What you need to do:
Word for word, please restate the lines from the beginning of the data through the line in which "Given: Click the orientation" appears.

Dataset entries

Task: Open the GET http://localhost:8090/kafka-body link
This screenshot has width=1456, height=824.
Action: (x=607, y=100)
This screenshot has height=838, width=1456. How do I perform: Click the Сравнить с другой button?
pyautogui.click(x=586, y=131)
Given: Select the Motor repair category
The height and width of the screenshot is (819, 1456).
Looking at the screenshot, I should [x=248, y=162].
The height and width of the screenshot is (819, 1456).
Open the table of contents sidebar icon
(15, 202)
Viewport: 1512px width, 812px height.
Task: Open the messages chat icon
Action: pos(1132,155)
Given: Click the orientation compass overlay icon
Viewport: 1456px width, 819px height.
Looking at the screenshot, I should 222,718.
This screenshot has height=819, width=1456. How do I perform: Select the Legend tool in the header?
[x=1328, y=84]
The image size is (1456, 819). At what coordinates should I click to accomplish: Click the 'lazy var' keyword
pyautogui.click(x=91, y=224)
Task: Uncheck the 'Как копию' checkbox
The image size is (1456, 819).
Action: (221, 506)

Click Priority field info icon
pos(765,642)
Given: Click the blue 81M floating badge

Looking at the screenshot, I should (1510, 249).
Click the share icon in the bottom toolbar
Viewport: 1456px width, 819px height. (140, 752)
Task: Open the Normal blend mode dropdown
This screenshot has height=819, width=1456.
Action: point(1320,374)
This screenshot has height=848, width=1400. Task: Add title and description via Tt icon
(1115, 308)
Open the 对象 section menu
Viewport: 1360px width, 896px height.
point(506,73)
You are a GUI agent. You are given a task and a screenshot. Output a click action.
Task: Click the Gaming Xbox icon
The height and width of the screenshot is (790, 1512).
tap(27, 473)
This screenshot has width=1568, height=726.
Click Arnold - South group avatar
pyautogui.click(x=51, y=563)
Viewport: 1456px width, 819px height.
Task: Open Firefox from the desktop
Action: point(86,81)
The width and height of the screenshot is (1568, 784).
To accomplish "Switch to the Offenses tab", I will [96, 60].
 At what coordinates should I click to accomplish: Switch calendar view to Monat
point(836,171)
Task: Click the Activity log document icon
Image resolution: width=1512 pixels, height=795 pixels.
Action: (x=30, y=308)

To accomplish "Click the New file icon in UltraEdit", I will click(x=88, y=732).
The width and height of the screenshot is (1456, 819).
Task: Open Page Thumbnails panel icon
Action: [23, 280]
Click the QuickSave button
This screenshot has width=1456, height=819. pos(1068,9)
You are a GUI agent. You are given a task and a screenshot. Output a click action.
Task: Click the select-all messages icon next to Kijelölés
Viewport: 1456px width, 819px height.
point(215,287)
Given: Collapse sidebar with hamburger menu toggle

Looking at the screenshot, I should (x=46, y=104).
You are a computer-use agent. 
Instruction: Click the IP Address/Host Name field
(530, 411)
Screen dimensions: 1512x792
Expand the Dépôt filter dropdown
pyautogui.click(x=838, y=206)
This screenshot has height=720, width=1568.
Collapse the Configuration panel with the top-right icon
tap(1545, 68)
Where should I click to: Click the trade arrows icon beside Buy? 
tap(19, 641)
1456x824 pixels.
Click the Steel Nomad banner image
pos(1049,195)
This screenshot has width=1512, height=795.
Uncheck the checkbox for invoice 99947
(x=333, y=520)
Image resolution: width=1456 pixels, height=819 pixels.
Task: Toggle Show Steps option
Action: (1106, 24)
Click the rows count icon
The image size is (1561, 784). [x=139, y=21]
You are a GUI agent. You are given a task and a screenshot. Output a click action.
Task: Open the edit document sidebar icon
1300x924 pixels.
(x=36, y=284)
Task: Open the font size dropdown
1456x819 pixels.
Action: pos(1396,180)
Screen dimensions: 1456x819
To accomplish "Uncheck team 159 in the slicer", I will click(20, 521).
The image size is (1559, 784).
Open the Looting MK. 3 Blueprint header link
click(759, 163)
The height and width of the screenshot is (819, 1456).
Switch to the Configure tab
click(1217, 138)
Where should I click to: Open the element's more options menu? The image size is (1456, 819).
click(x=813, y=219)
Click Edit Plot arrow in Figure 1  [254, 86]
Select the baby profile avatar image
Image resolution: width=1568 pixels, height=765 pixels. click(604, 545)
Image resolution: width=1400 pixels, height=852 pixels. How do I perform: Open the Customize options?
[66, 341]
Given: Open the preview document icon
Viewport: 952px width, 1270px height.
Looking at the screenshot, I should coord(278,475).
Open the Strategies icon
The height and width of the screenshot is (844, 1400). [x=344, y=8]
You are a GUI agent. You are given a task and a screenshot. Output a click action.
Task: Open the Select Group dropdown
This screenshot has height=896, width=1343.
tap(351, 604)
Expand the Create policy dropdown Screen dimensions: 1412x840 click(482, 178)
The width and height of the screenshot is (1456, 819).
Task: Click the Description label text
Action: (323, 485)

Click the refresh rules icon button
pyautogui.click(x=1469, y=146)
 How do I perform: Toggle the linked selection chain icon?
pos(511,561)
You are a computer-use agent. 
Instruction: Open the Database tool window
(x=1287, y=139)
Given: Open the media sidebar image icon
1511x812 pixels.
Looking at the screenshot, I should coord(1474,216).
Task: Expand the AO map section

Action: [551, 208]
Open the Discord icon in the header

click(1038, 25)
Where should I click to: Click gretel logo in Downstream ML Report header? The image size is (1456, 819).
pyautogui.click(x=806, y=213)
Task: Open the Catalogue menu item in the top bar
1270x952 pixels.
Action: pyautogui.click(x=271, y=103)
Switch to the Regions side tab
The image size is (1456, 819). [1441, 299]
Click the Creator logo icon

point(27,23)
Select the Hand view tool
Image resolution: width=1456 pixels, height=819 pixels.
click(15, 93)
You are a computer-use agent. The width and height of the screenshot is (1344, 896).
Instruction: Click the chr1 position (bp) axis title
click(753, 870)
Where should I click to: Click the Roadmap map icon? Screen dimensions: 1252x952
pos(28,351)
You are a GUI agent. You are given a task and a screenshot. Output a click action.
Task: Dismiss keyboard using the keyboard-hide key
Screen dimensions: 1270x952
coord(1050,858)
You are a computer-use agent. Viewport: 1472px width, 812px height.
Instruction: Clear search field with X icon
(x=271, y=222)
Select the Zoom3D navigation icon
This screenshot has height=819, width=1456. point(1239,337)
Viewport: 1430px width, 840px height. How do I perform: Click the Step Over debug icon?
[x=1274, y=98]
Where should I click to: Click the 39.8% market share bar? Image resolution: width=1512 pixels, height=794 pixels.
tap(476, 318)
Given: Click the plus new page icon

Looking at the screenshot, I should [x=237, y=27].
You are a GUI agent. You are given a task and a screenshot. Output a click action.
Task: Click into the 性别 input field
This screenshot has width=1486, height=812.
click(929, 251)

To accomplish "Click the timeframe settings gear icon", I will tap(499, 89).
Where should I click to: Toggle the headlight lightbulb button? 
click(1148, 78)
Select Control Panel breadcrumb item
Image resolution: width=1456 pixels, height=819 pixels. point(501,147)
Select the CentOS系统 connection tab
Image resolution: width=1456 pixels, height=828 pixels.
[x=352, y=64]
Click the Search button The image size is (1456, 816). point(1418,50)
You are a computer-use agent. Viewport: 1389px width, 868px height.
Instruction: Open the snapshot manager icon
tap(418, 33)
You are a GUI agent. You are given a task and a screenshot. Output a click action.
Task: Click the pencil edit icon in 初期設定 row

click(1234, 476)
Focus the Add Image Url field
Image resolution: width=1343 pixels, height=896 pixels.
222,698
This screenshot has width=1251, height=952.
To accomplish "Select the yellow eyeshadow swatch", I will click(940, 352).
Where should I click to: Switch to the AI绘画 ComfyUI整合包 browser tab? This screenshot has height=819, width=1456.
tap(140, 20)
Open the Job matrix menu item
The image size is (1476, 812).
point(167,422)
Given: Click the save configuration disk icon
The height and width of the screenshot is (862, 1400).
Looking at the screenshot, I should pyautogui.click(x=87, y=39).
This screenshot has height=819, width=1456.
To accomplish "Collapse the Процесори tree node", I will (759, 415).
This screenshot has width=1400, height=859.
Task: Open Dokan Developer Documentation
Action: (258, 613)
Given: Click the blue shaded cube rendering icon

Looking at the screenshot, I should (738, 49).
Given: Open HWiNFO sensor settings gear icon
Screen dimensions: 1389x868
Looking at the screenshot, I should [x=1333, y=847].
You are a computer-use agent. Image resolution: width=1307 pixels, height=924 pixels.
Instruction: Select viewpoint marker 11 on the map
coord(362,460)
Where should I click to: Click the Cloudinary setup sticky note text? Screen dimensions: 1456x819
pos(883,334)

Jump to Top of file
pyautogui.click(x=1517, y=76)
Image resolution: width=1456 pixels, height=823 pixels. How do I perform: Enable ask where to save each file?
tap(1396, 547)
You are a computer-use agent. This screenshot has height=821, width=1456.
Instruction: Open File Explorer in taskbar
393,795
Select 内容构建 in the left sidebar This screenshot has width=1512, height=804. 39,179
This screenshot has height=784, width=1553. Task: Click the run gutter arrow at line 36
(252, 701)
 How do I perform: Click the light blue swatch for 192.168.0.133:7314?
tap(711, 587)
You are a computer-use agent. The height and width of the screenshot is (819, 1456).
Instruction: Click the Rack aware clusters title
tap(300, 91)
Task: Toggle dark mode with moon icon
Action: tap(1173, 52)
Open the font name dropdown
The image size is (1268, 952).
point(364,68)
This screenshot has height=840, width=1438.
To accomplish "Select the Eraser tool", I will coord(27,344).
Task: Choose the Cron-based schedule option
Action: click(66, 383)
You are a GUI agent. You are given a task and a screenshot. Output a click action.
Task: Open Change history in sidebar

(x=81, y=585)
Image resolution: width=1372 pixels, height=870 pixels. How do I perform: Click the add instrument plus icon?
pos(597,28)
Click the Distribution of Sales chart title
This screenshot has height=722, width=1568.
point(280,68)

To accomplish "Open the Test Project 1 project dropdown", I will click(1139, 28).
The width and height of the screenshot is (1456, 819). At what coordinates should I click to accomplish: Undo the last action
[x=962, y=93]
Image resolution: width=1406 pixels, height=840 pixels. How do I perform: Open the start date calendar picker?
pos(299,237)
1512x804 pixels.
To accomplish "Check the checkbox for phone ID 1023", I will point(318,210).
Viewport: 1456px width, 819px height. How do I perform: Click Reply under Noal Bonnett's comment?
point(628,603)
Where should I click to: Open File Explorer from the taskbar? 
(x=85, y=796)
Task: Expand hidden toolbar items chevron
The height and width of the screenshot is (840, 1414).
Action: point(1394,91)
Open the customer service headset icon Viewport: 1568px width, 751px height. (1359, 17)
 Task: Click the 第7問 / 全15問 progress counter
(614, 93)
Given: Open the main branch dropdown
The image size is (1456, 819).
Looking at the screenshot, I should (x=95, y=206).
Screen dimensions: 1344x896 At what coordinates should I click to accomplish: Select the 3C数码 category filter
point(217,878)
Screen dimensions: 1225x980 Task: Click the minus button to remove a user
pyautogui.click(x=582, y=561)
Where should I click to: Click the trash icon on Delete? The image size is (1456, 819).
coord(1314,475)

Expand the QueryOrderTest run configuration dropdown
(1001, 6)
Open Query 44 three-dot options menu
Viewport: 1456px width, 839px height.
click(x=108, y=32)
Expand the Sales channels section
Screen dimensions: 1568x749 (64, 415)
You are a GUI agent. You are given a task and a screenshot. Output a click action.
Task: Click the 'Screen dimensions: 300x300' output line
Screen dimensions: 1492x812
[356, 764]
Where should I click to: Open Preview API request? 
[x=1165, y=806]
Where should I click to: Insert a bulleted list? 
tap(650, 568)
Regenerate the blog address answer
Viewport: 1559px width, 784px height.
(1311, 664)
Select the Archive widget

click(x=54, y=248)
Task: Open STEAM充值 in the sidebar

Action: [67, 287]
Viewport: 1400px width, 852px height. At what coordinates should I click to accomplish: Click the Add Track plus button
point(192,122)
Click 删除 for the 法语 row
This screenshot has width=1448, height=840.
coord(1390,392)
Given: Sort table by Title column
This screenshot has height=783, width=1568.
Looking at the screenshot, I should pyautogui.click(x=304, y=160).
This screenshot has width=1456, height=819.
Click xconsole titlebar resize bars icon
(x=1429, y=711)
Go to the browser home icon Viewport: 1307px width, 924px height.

Response:
Task: Open the GET http://localhost:8090/kafka-body link
This screenshot has width=1456, height=824.
Action: (x=607, y=100)
This screenshot has height=838, width=1456. How do I perform: Click the Сравнить с другой button?
pyautogui.click(x=586, y=131)
Given: Select the Motor repair category
The height and width of the screenshot is (819, 1456).
Looking at the screenshot, I should [x=248, y=162].
The height and width of the screenshot is (819, 1456).
Open the table of contents sidebar icon
(15, 202)
Viewport: 1512px width, 812px height.
Task: Open the messages chat icon
Action: pos(1132,155)
Given: Click the orientation compass overlay icon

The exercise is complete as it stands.